Is $$\int_0^\infty\frac{\sin\ln x}{\sqrt x}\,dx$$ convergent? Absolutely convergent?
I found, that in fact it converges, but the only way I found is to say that $$\int_0^{+\infty}\frac{\sin \ln x}{\sqrt x} \, dx \leq \int_0^{+\infty}\frac{1}{\sqrt x }\,dx,$$ but this integral doesn't converge, so this way I can't say something about convergence of this integral.
On
Hint: For $n=1,2,\dots,$ estimate the integral over $[e^{2\pi n +\pi/4},e^{2\pi n +\pi/2}].$ Note that $\sin (\ln x) \ge 1/\sqrt 2$ on this interval.
On
You could solve the indefinite integral, \begin{align*} \int\frac{\sin(\ln(x))}{\sqrt x}\,dx &= \int\frac{\sqrt x \cdot\sin(\ln(x))}{x}\,dx \\ &= \int e^{\ln\sqrt x}\sin(\ln x)\,d(\ln x) \\ &= \int e^{\frac12 \ln x}\sin(\ln x)\,d(\ln x) \\ &= \frac25\sqrt x\left(2\cos(\ln x))-\sin(\ln x))\right)\\ \end{align*} and then evaluate the limits.
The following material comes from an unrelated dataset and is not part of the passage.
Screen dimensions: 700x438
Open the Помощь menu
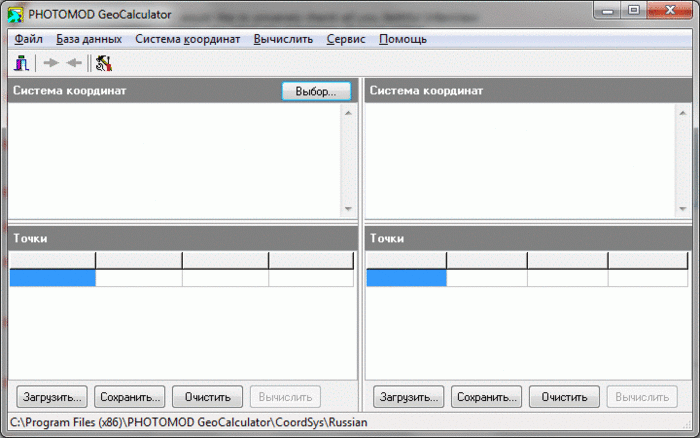[403, 39]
Use substitution $x=e^u$ to get
$$I=\int_0^{+\infty}\frac{\sin\ln x}{\sqrt x}\,dx = \int_{-\infty}^{+\infty}\frac{\sin u}{e^{u/2}}e^u\,du = \int_{-\infty}^{+\infty}e^{u/2}\sin u\,du$$
and then use partial integration:
\begin{align}I &=\int_{-\infty}^{+\infty}e^{x/2}\sin x\,dx \\ &=\left[\begin{array}{ll} u = \sin x,&du=\cos x\\ v =2e^{x/2},&dv = e^{x/2}\end{array}\right] \\ &= \left.2e^{x/2}\sin x\,\right|_{-\infty}^{+\infty} - 2\int_{-\infty}^{+\infty}e^{x/2}\cos x\,dx \\ &= \left[\begin{array}{ll}u = \cos x,&du=-\sin x\\ v =2e^{x/2},&dv = e^{x/2}\end{array}\right] \\ &= \left.2e^{x/2}\sin x\,\right|_{-\infty}^{+\infty} - 2\left(\left.2e^{x/2}\cos x\,\right|_{-\infty}^{+\infty} + 2\int_{-\infty}^{+\infty}e^{x/2}\sin x\,dx\right) \\ &= \left.2e^{x/2}(\sin x-2\cos x)\,\right|_{-\infty}^{+\infty}-4I\end{align}
We conclude that $I = \frac 25 \left.e^{x/2}(\sin x-2\cos x)\,\right|_{-\infty}^{+\infty}$ which doesn't converge.